Sunél’s Blog | Did you take the right side at the fork in the road?

By
Sunél Veldtman, | 20 August 2021

When you have taken a fork in the road and you experience a good outcome, you can retrace your steps and think that you have done well by making that decision. You can follow your thought process and judge that you made a sound decision. “It was always going to be the right decision,” you say looking back at the options you surveyed at the fork in the road. But was it and can you extrapolate that decision into wisdom for future decisions?

Just because you had a favourable outcome, does it necessarily mean that you made a sound decision? When the outcome of that decision was determined by a plethora of factors, out of your control, perhaps luck played a bigger role.

Think about profiting from a Bitcoin purchase. How much of any profit can be accredited to your decision-making skills when a tweet from Elon Musk caused the rise in the price, and which allowed you to sell at a profit?

And if you’re judging your decision shortly after the fork in the road, what about what still lies ahead on that road? Wouldn’t that also determine the success of your decision?

Let’s take a decision to sell your retirement savings at the outbreak of the pandemic last year. Three months later, your decision looked great. It looked like you took the right fork in the road. But a year later, your decision had a poor outcome, because, had you stayed invested, your retirement savings pool would have been better off.

What we do as humans, is look for confirmation that we were right. We look for information to prove that our decision at the fork in the road was the right one.  But we look through a biased lens. In most cases, many things could have happened to have made it the wrong decision.

We can credit our decision-making skills and extrapolate that into wisdom, when the outcome of those decisions was determined by a few predictable factors, even more so if they were under your control. But when the outcome is highly unpredictable, or not in your control, the outcome is a gamble and not determined by decision-making skills. In which case, “It worked out well,” is a better way of phrasing that choice in hindsight.

If we’re honest with ourselves, we should remain vigilant to the risks our decisions hold. We should remain humble about the prospects. It protects us against translating the success of chance decisions into false wisdom.

= = = = =

TASK ITEM A -
In the blog post on decision-making, rewrite the part that opens with the words "Let’s take a" and closes with "been better off.", renaming "retirement savings" as "pension fund".
TASK ITEM B -
According to the blog post on decision-making, what caused the rise in the Bitcoin price?

= = = = =

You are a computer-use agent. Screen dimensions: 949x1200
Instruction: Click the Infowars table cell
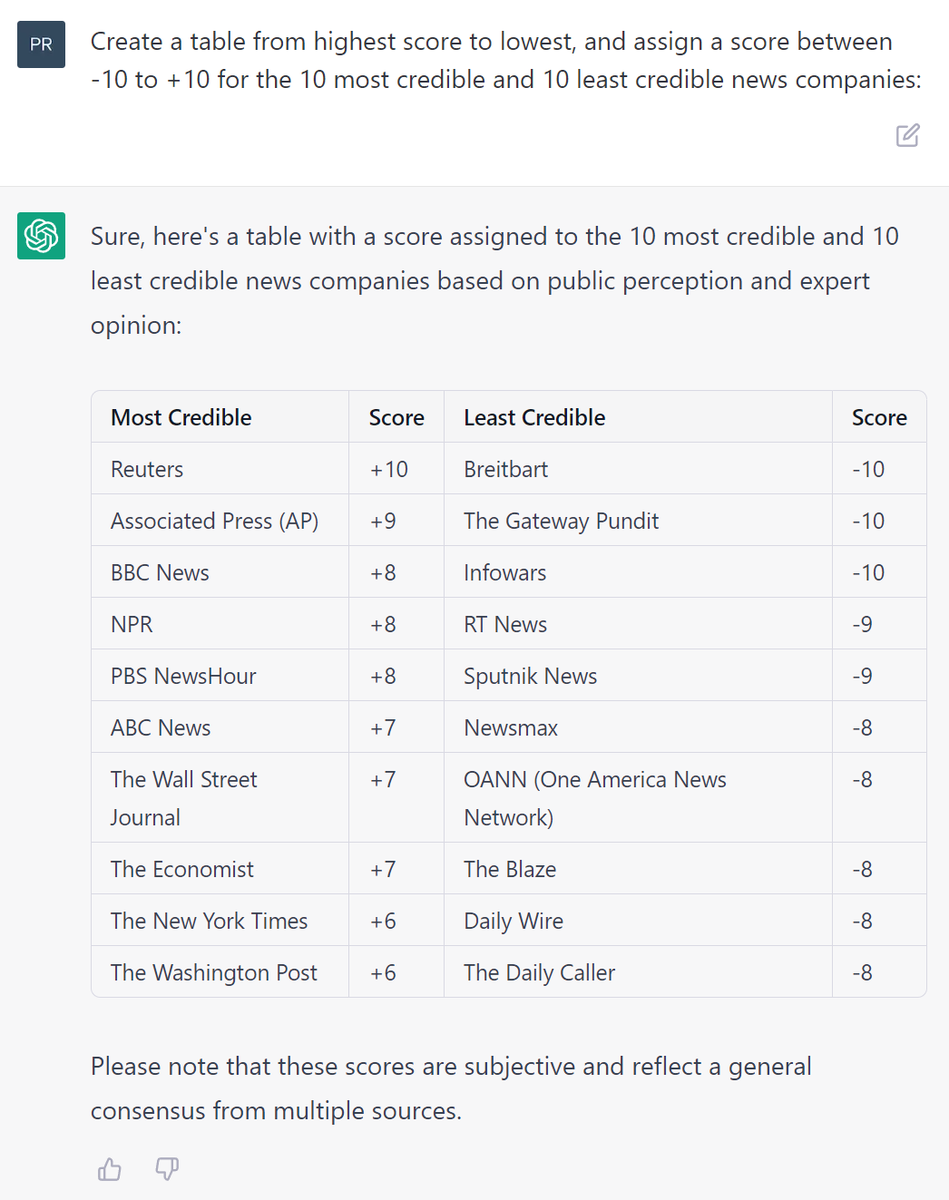tap(638, 573)
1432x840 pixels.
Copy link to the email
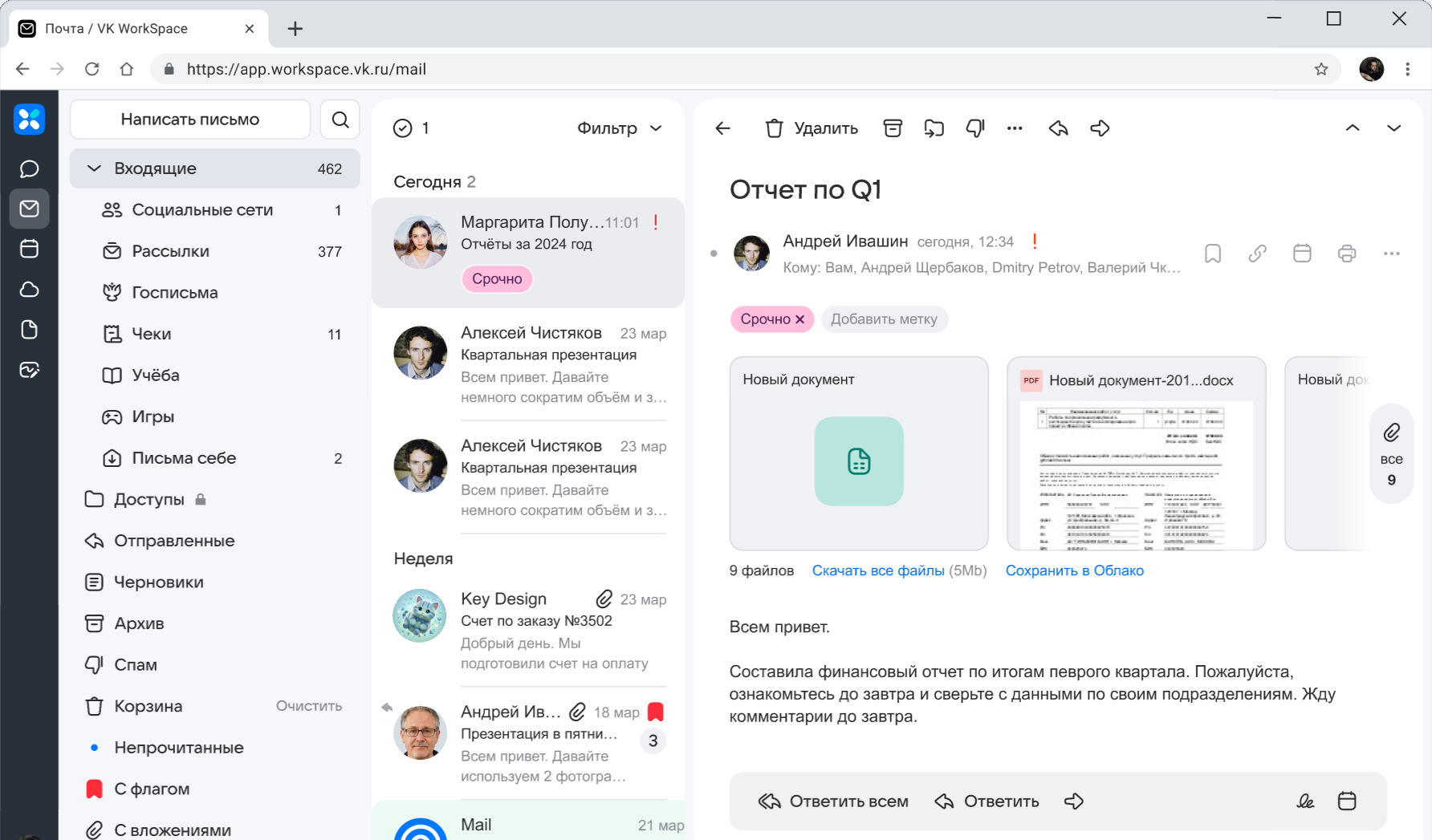(1257, 254)
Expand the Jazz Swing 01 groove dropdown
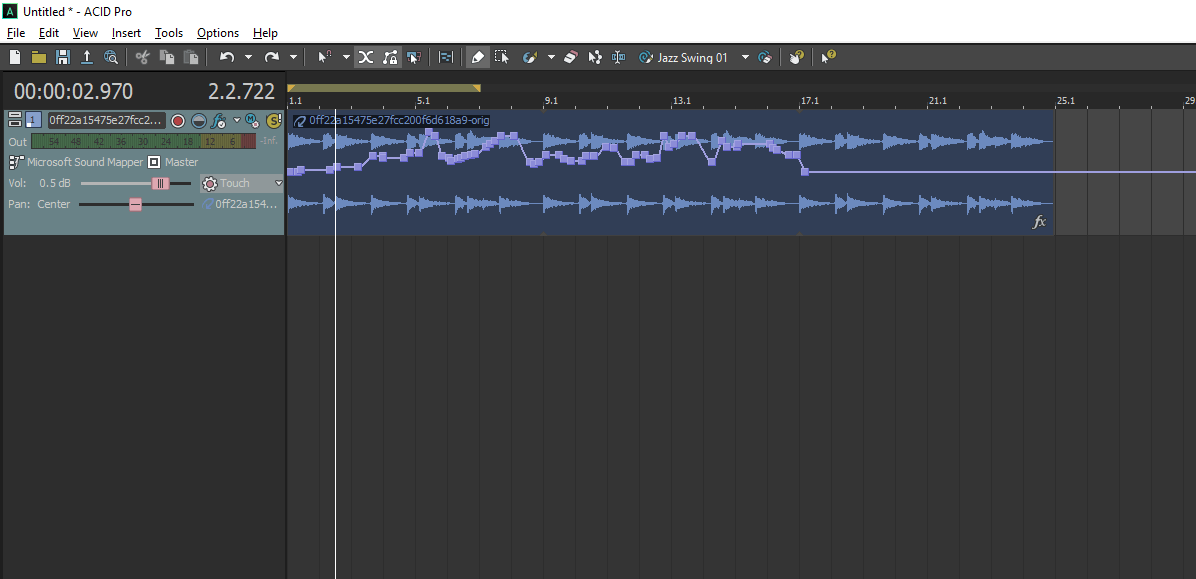The height and width of the screenshot is (579, 1196). point(745,58)
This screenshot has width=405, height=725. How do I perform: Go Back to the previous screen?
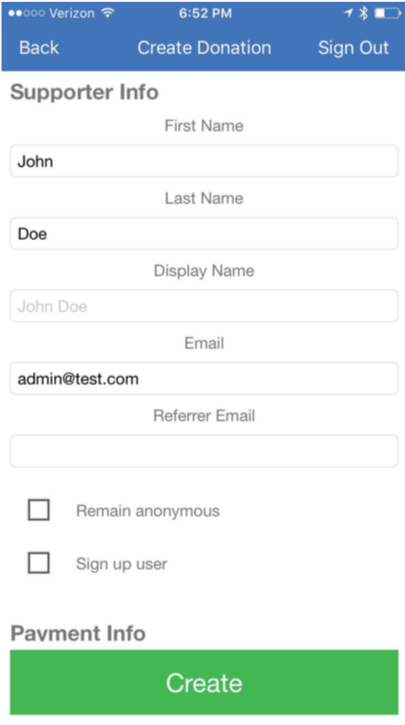(39, 48)
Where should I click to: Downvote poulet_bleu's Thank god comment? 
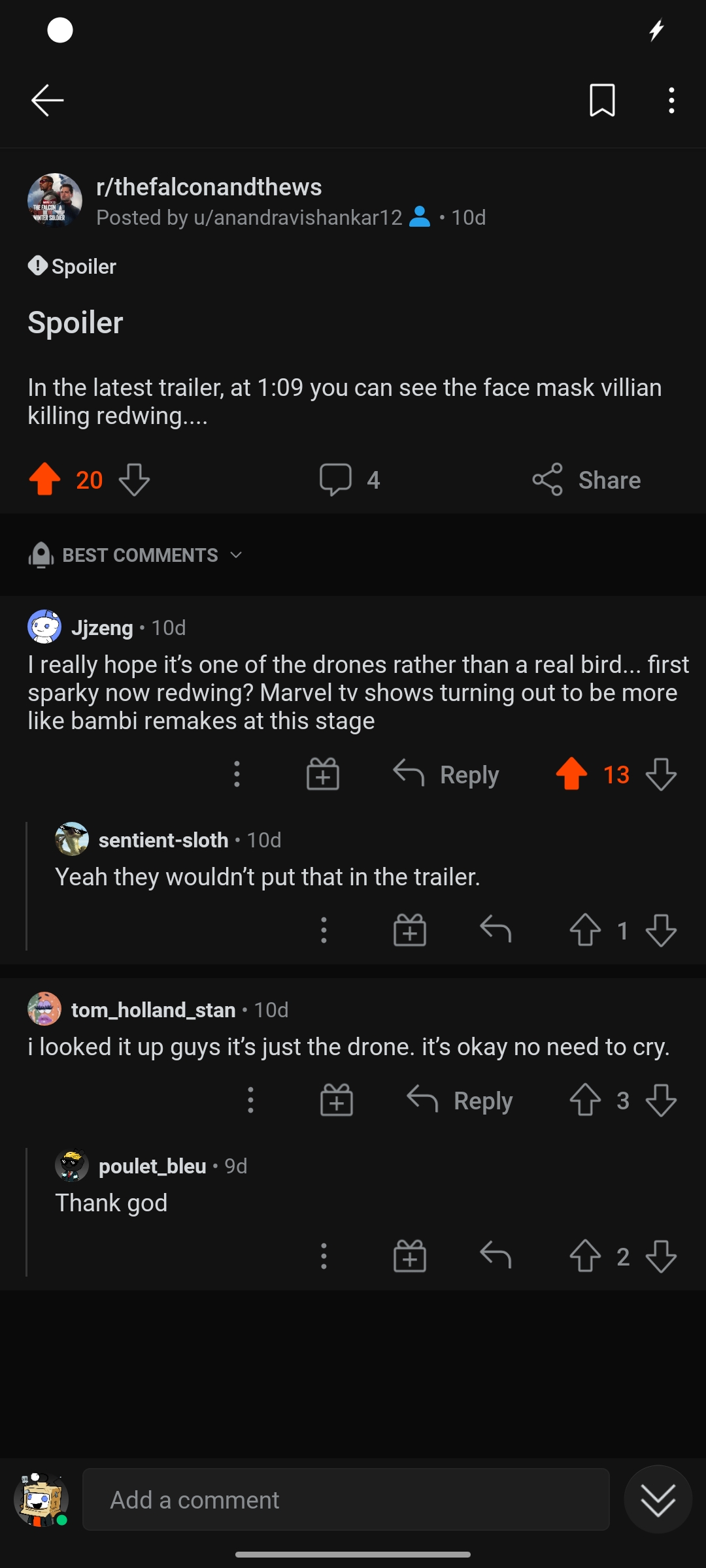[661, 1256]
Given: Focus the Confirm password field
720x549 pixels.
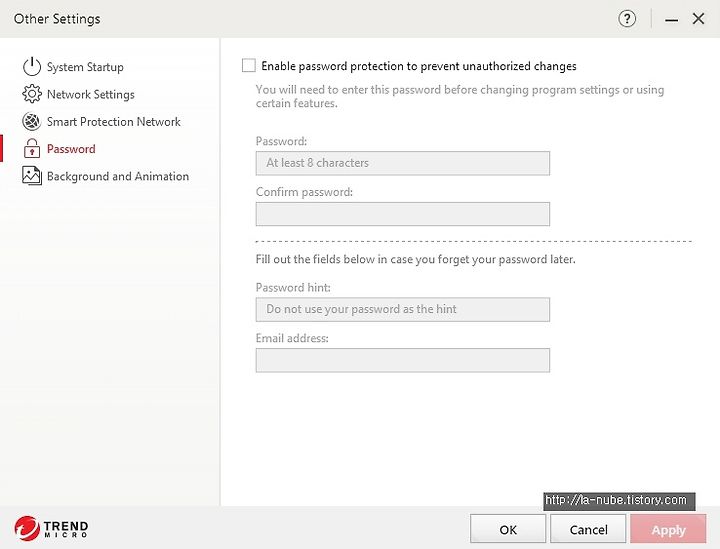Looking at the screenshot, I should [403, 214].
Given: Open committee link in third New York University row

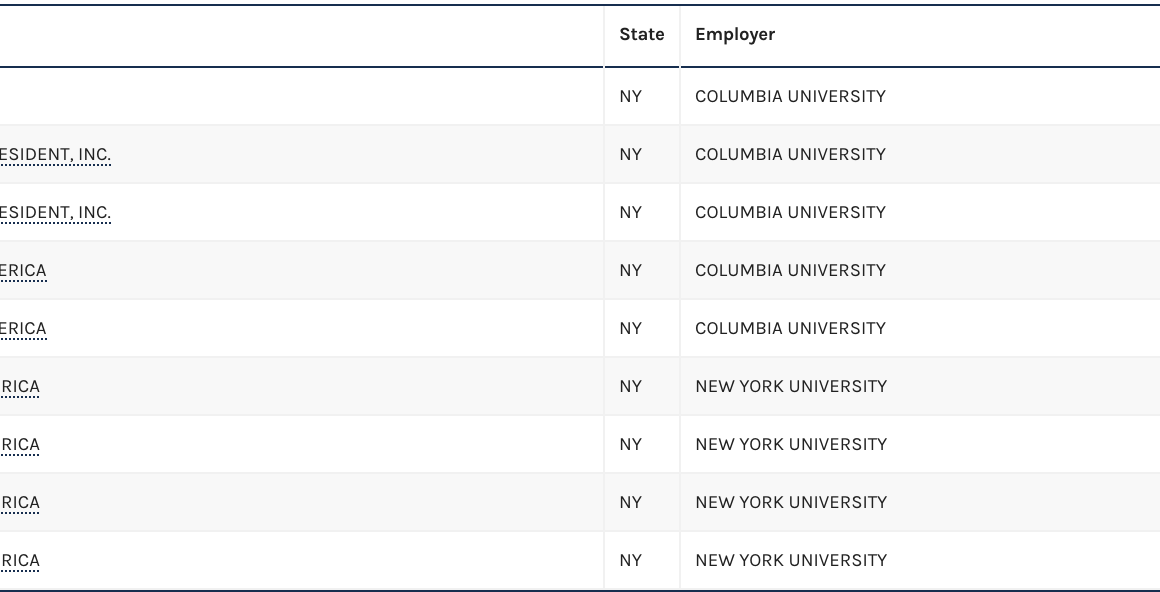Looking at the screenshot, I should point(20,502).
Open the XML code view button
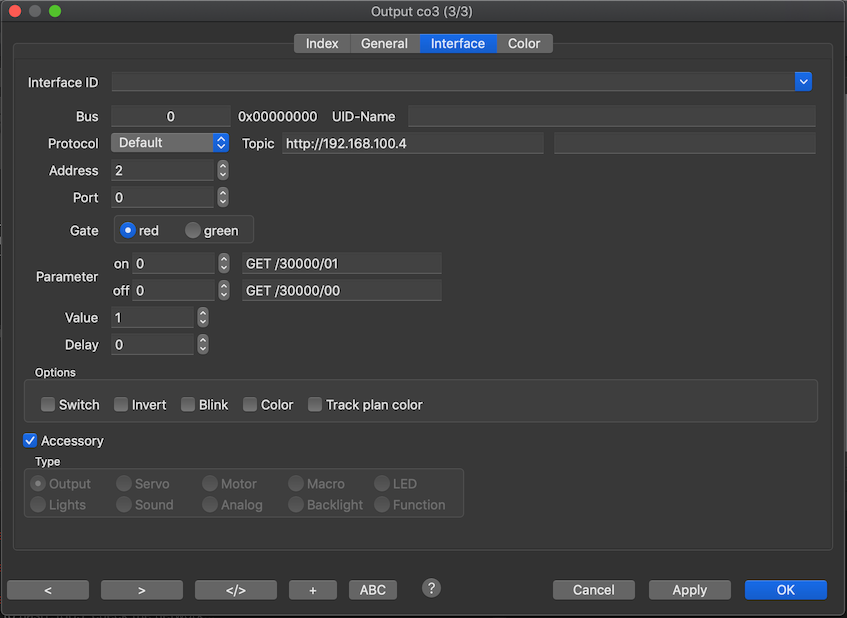 (236, 590)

= = = = =

RESPONSE A -
Let’s take a decision to sell your pension fund at the outbreak of the pandemic last year. Three months later, your decision looked great. It looked like you took the right fork in the road. But a year later, your decision had a poor outcome, because, had you stayed invested, your pension fund pool would have been better off.

RESPONSE B -
A tweet from Elon Musk.